CHICAGO (Reuters) – Chrysler, which is halting factory operations for at least a month as sales and cash dwindle, will not abandon its involvement in the NASCAR racing circuit but will reduce spending by about one-third, a top executive said on Thursday.
A day after the cash-strapped automaker said it will idle North American plants starting Friday, Mike Accavitti, director of Chrysler’s Dodge brand and head of motorsports, said the automaker will cut spending next year by more than 30 percent.
“We’re not going to pull out. We are going to throttle back,” he told Reuters. “NASCAR is not exempt from anything else that we do to market and promote vehicles.
“We have to reduce our spend.
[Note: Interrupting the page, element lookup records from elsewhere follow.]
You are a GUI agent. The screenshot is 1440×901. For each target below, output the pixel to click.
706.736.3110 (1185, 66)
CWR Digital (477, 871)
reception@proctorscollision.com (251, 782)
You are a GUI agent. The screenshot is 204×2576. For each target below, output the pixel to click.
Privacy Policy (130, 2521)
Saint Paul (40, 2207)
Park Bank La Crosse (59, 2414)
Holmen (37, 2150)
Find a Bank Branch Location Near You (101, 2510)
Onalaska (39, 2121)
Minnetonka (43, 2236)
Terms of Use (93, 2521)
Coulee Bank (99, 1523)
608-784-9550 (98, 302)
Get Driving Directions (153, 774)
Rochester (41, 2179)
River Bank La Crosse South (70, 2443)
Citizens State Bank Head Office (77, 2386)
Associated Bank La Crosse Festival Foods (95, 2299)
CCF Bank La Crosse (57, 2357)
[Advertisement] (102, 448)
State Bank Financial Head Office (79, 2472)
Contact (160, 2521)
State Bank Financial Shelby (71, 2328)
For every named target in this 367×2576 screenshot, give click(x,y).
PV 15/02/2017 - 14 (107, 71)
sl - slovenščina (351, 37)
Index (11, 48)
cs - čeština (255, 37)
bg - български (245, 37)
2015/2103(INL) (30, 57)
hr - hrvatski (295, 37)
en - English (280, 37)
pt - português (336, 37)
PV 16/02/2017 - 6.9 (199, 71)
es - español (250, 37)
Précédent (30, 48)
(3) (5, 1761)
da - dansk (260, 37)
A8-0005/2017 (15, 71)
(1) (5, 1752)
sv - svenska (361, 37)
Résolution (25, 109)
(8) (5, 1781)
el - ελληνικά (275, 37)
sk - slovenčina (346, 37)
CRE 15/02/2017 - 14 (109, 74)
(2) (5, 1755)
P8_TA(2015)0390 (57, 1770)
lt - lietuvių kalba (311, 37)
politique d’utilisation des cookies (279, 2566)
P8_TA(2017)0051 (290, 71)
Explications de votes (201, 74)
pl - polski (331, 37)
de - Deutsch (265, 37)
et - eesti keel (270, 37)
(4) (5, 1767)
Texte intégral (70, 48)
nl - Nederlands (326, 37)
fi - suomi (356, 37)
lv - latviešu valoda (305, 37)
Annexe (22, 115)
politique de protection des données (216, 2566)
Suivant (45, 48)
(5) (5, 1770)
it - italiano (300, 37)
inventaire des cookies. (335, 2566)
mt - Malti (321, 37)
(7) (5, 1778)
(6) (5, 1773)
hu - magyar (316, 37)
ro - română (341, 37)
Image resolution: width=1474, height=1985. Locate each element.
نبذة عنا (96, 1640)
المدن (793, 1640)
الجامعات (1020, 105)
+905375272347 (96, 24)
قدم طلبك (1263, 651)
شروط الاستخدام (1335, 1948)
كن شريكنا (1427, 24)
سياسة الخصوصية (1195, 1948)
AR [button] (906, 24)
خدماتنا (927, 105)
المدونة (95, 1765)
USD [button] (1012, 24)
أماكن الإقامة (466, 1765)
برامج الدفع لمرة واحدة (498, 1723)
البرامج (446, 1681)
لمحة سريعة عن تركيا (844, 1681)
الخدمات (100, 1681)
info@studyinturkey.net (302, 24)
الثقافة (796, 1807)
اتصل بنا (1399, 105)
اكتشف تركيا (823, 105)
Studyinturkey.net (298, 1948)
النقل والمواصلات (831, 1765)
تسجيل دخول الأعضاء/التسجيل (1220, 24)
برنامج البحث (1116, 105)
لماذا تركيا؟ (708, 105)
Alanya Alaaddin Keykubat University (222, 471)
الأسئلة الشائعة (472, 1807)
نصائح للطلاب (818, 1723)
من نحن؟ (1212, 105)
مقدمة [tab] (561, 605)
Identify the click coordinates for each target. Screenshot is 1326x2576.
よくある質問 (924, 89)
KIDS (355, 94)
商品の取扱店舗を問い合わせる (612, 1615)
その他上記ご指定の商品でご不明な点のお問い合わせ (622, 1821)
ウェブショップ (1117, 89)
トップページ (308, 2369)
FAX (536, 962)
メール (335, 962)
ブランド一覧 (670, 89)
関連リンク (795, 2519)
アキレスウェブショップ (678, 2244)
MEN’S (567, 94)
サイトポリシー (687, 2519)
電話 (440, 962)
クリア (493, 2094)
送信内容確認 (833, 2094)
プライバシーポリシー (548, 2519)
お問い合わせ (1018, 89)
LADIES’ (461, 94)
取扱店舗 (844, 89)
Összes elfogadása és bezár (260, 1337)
We have to get our expenses in line with our revenues,” he added in a telephone interview. “The market right now for automobiles is at a low point that hasn’t been seen in decades. As we resize the company and resize our expenses, our NASCAR spend is not exempt.”
While cutting spending, Chrysler will honor its contracts with three race teams it sponsors — Gillett Evernham, Penske Racing and Petty Enterprises — as well the track in Talladega, Alabama, Accavitti said.
Chrysler, along with General Motors Corp, is seeking a U.S. government bailout it says it needs to survive in the near term. Democratic lawmakers and industry sources have said any financial assistance would likely cover GM and privately held Chrysler, and total up to $14 billion.
GM has said it is cutting its marketing and promotions budget, which includes NASCAR, by about 20 percent. It has reduced advertising, walked away from expiring sponsorship deals with such teams as the New York Yankees and even ended its endorsement deal with popular pro golfer Tiger Woods.
Ford Motor Co said it plans to cut NASCAR spending by about 20 percent, while Japan’s Toyota Motor Corp has said its spending will be lower but has not said by how much.
“The show will go on, but it might be a reduced-fans-in-the-stand type of show,” said Michael Pitts, associate professor of strategic management at Virginia Commonwealth University.
“This is a real turning point,” he added. “Maybe we find out now the fans really don’t care about the brand of car.”
The automakers have been big backers of the sport in the belief it boosts their brand images as well as sales.
At NASCAR’s peak, GM spent as much as $130 million on the sport, Ford less than $100 million and Chrysler less than that, estimated Peter DeLorenzo, publisher of website www.autoextremist.com. Chrysler is probably spending around $50 million now and is heading toward $30 million, he added.
“Once corporate America starts walking away, what are they going to do?” DeLorenzo said of NASCAR officials.
One industry observer has said the sport should take a break because of the automakers’ struggles. In a column on Slate, self-described fan Robert Weintraub suggested “euthanizing” NASCAR. www.slate.com/id/2206711/
Many sports leagues are suffering. The National Football League and National Basketball Association have cut jobs, Major League Baseball has frozen budgets and the Arena Football League this week canceled its 2009 season.
Chrysler, whose sales plunged 47 percent in November, is the lowest spender among the automakers in NASCAR, Accavitti said. Its cuts for next year include ending support of a fourth race team and allowing sponsorship deals with two other tracks to expire, as well as reducing promotional spending.
Earlier this month, NASCAR Chief Executive Brian France told Reuters the sport’s sponsorship revenue could possibly decline next year. It is heavily dependent on sponsorships, with corporations such as DuPont, Coca-Cola Co and the automakers holding long associations.
The France family owns NASCAR as well as a 68 percent voting interest in race track owner International Speedway Corp, which on December 10 forecast a weaker-than-expected 2009 profit, as well as lower attendance and related spending.